High-performance displays of 30 inches or larger can be useful, depending on how they are used. Because they are larger, they display larger images. This feature may or may not be needed.
Ten megapixel (4096 x 2560 pixels) monitors are now commercially available. Do radiologists need them? Multiple studies have confirmed that 5-MP monitors display enough detail for mammography exams, but no clinical studies have been published to determine if 10-MP monitors are better. These might be useful for digital pathology image viewing, Krupinski suggested, but she is not yet convinced they will help radiologists.
There is one exception, however. Larger 10-MP displays might allow a lot of people to have a diagnostic viewing experience, and they can be useful for clinical conferences and grand rounds because they enable viewers to perceive subtle findings better.
The standard recommendation that a monitor with eight bit levels is sufficient compared to 11-bit monitors still holds.
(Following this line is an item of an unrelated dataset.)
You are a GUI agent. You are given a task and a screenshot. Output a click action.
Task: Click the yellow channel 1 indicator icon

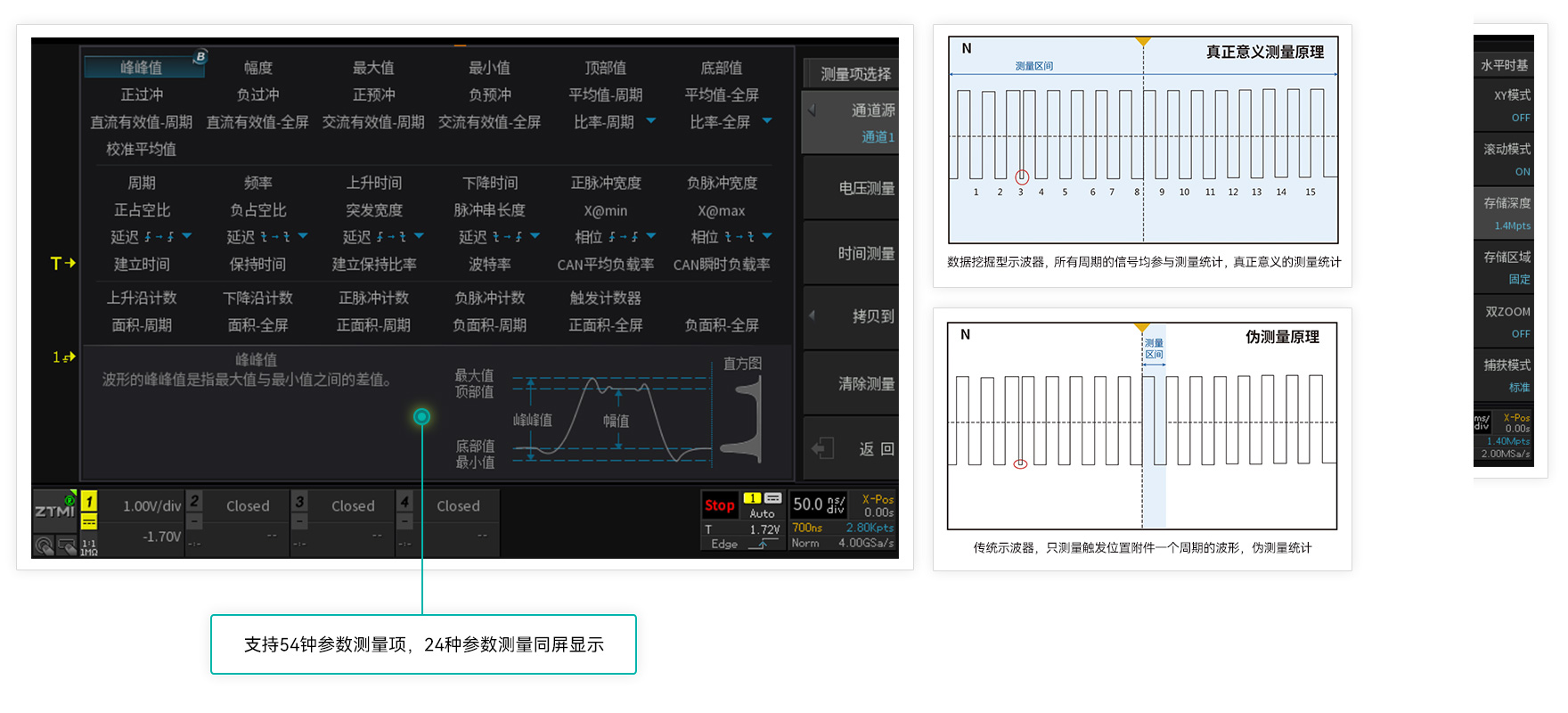pos(89,502)
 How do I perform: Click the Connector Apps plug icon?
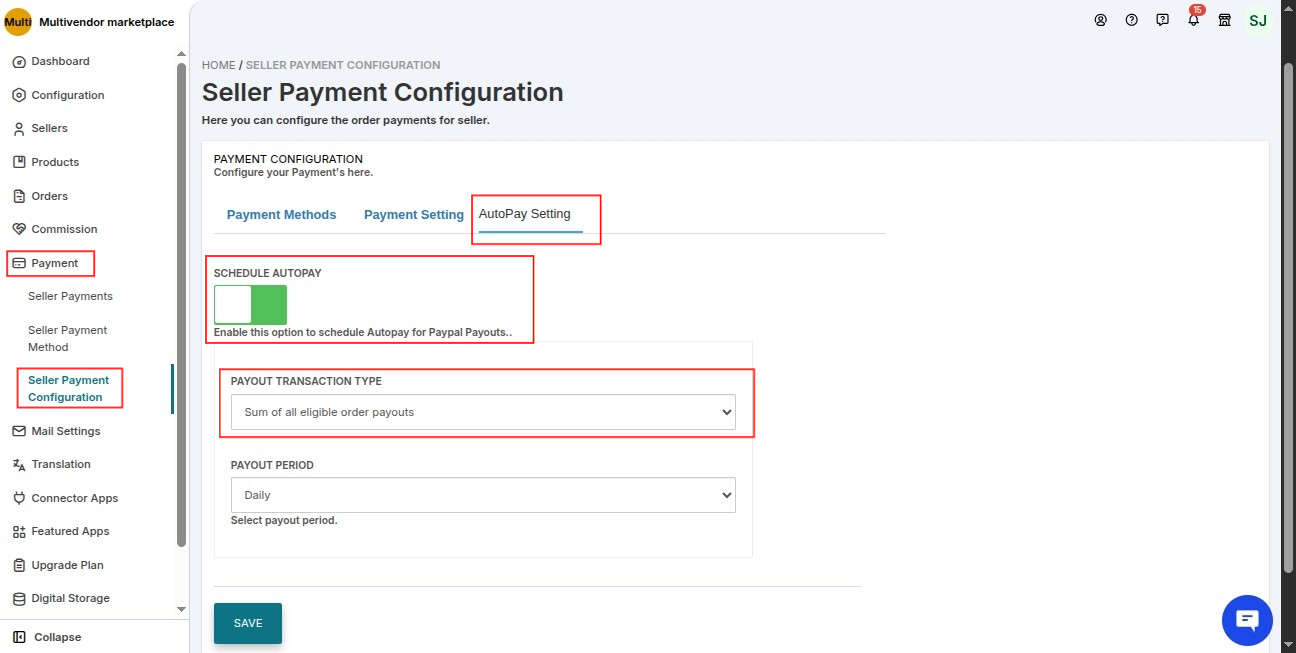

Krupinski described a study she and her colleagues conducted that measured radiologists' performance when using a workstation with an 8-bit monitor and one with an 11-bit monitor. There were several second performance differences with the 11-bit monitor, but from a daily workload perspective, the impact was negligible.
What is exciting is that today's monitors are packed with smart and automated functions. Monitors are equipped with backlight sensors detecting luminance, and they may have temperature and ambient light sensors as well. They may automatically correct to maintain luminance, performed either by online monitoring or by manual activation working in the background.
"These are excellent tools because radiologists want a monitor that is calibrated and maintains a uniform display on a daily basis," Krupinski said. By having stable and efficient performance, the monitor is more consistent over time, and its useful lifetime is extended.
Krupinski pointed out that there are trade-offs between automation and how much control a user has. She thinks that automation relating to calibration is appropriate and useful, especially for radiologists working in a private-practice setting who don't have a medical physicist to tweak the monitors on a daily basis, or the expensive tools needed for calibration.
"Some degree of automation takes the burden of constantly monitoring the quality of the display and puts it on the manufacturer," she said. "This is a job that a vendor should be doing."
As for protective coatings, get them if you are the type of person who smudges a display with fingerprints, she suggested. If radiologists don't touch the display, protective coatings are not worth the extra cost. Antiglare and reflection coatings, which were necessary for cathode ray displays, are not needed for LCD displays because reflection is no longer an issue.
With respect to the performance of a high-quality commercial color monitor versus a medical-grade color monitor, it has been nearly identical since 2009, Krupinski said. Commercial systems should, however, have calibration features.
Stereoscopic and 3D displays are evolving, but they are still in an experimental phase for clinical applications. Future systems with automatic eye-tracking capability and intelligent software may provide navigation assistance. Krupinski said she looks forward to their evolution.
But in dealing with the present, it's important to recognize that there is a trade-off between display performance and cost. Purchase what will help improve the diagnostic process, she advised.